To supply the growing LNG needs for markets in Louisiana, Enterprise is constructing an 80-mile pipeline from outside Cheneyville, La., to other company connections near Gillis, La. The additional capacity from the Gillis Lateral, when it opens in mid-2021, and additional horsepower at its Mansfield compressor station in DeSoto Parish, La., will increase the existing capacity of the Acadian Haynesville Extension by another 300 MMcf/d, to 2.1 Bcf/d.
“The expansion and extension of the Acadian system enhances our capability to link supply to some of the most attractive markets in the U.S.,” said A.J. (Jim) Teague, CEO and general partner, in a statement. The company has a 357-mile gathering system in the Haynesville with a capacity of 1.3 Bcf/d and treatment of as much as 810 MMcf/d of gas.
A Haynesville prop
Haynesville and other Ark-La-Texas Basin plays are propping up the bottom line for some midstream companies, with revenue making up for parts of the business that are drooping.

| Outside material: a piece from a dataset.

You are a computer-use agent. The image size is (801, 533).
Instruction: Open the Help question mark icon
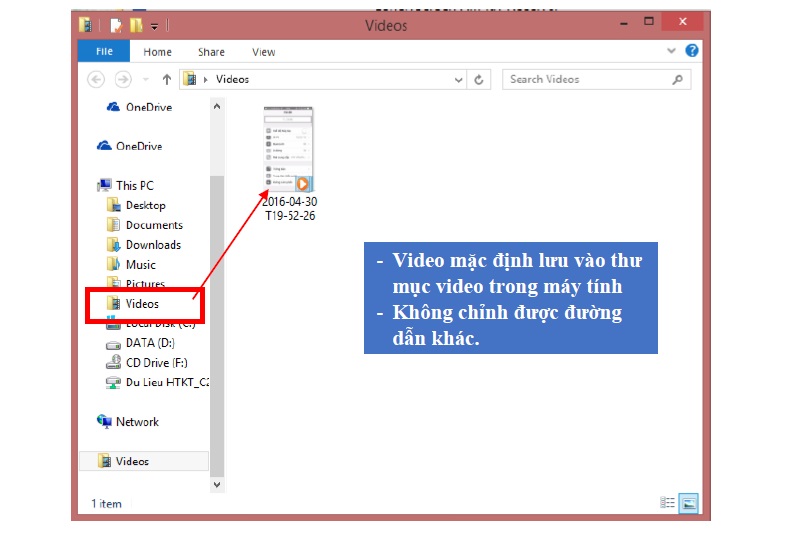click(x=692, y=51)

For example, Enable Midstream Partners management told shareholders in commentary on its second-quarter financial results that its gas processing and gathering revenue segment was down about 8.4% to $587 million, compared to the same quarter last year, because of lower revenues from NGL sales and lower than average gas sales prices.

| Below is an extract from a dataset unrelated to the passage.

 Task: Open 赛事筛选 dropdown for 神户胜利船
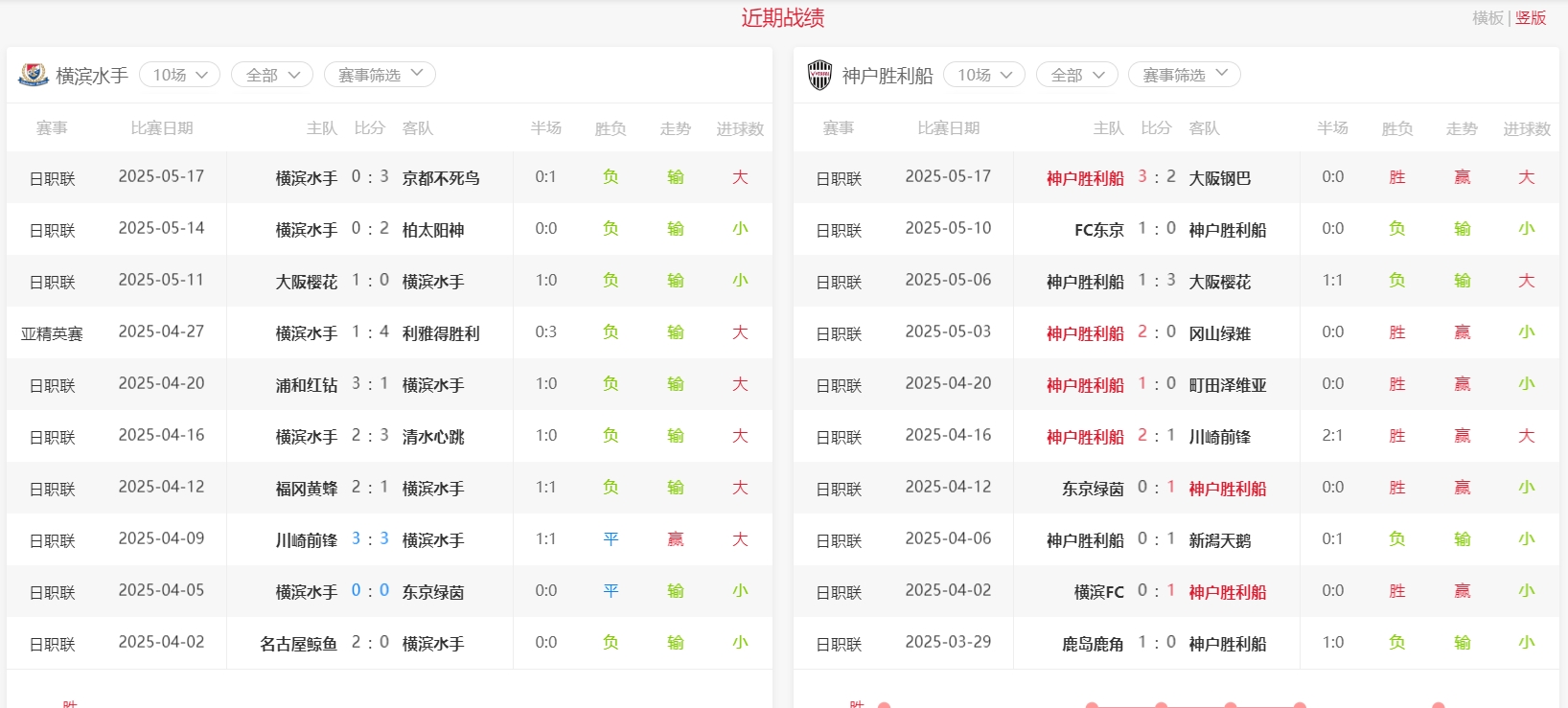coord(1184,75)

Company officials said the decreases were partially offset by several factors, including increased natural gas revenues in the Ark-La-Tex and Anadarko basins from higher gas gathering revenue and greater volumes. Processing fee revenue from those basins also was up but tempered by lower prices. Enable ranks No. 17 on the Midstream 50.
Midstream companies walk the tightrope, not just in the Haynesville and Eagle Ford, but in all of the natural gas producing regions because, while low commodity prices don’t encourage shorter term gains from infrastructure projects, the long-term global outlook for natural gas demand is strong. Producers, midstream companies and financiers operating in Texas and Louisiana shale plays have their eyes on China.
In a recent report, energy market intelligence firm McKinsey & Co. said “gas is the only fossil fuel expected to continuously rise in demand through to 2035.” Last year, China became the largest importer of gas and LNG, knocking Japan and South Korea from the top spots. McKinsey’s analysis of the data found that gas demand will rise 0.9% a year globally, with Asian demand growing by 2.1% a year.
An increase in supply of about 22.4 trillion cubic feet (Tcf) by 2035 will largely come from the U.S. The U.S. is expected to provide an additional 11.6 Tcf, with Russia and the combined African countries supplying about 3.9 Tcf each, McKinsey forecasted.
“We’ll look back at this as a milestone year, when China became the world’s biggest LNG importer and we saw the highest volume of liquefaction projects taking FID (final investment decision),” said Rahul Gupta, associate partner at McKinsey Energy Insights. “In many ways, that sets the tone through to 2035: Asian economies in the ascendancy— led by China—with growing energy demand; the U.S. continuing to rank highly for both supply and demand; but on the supply side, Europe and Asia’s second-tier economies falling away. Overall though, this is a growth story for gas and LNG.”
Travis E. Poling is a freelance writer based in San Antonio.